— start of DATA FOR THIS EXERCISE —

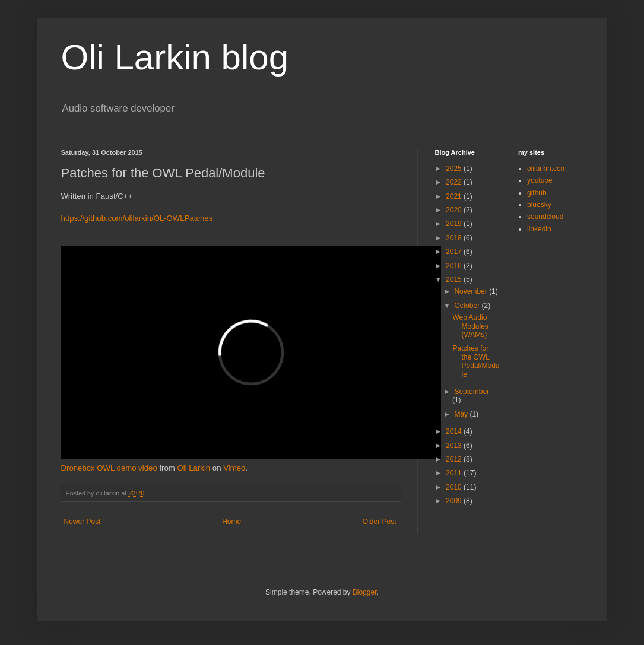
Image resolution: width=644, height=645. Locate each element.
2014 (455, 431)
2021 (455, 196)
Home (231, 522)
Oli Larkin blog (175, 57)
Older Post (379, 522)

— end of DATA FOR THIS EXERCISE —
— start of DATA FOR THIS EXERCISE —

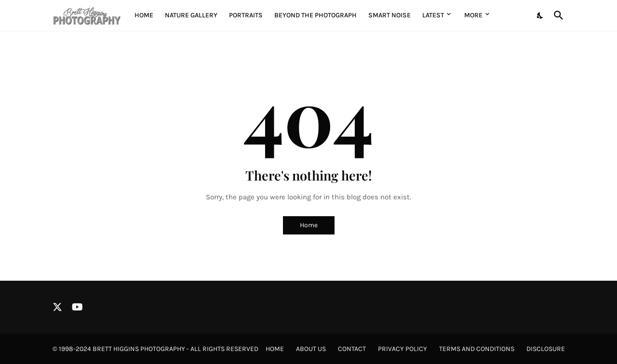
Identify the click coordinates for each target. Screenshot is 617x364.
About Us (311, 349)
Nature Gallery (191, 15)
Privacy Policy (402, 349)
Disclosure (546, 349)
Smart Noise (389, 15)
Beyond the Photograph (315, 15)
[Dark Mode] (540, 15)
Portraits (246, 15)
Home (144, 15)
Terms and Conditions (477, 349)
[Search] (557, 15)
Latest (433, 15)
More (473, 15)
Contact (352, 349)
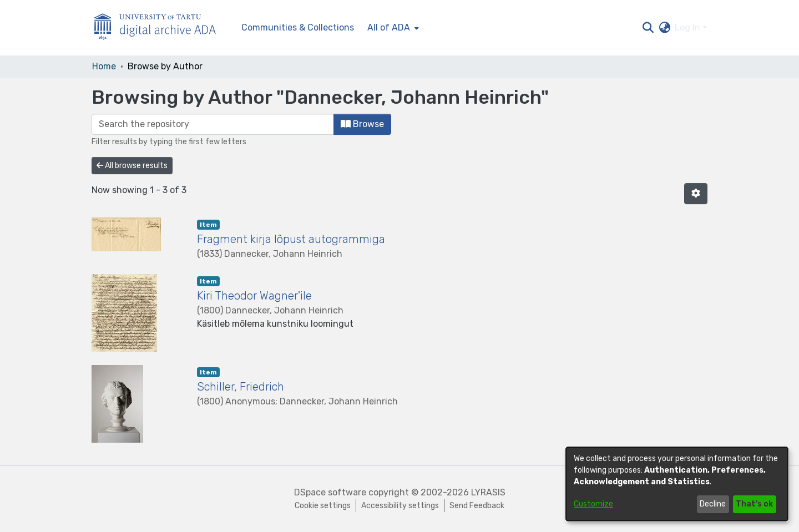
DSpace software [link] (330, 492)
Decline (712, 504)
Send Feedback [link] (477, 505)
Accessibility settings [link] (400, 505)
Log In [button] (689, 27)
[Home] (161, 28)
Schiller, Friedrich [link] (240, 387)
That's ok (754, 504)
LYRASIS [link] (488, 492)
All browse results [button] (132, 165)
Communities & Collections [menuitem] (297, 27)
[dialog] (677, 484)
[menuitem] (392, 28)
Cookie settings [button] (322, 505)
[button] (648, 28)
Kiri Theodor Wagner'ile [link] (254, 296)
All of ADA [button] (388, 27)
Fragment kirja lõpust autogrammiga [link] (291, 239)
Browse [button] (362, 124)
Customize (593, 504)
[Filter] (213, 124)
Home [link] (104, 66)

— end of DATA FOR THIS EXERCISE —

THE PROBLEM:
Turn the stretch from the line containing "Image resolution: width=644, height=645." through the line containing "Oli Larkin blog (175, 57)" into a Markdown table with the columns Row and Text, one numbered row per line, skipping any blank lines.

COMPLETE RESPONSE:
| Row | Text |
|---|---|
| 1 | Image resolution: width=644, height=645. Locate each element. |
| 2 | 2014 (455, 431) |
| 3 | 2021 (455, 196) |
| 4 | Home (231, 522) |
| 5 | Oli Larkin blog (175, 57) |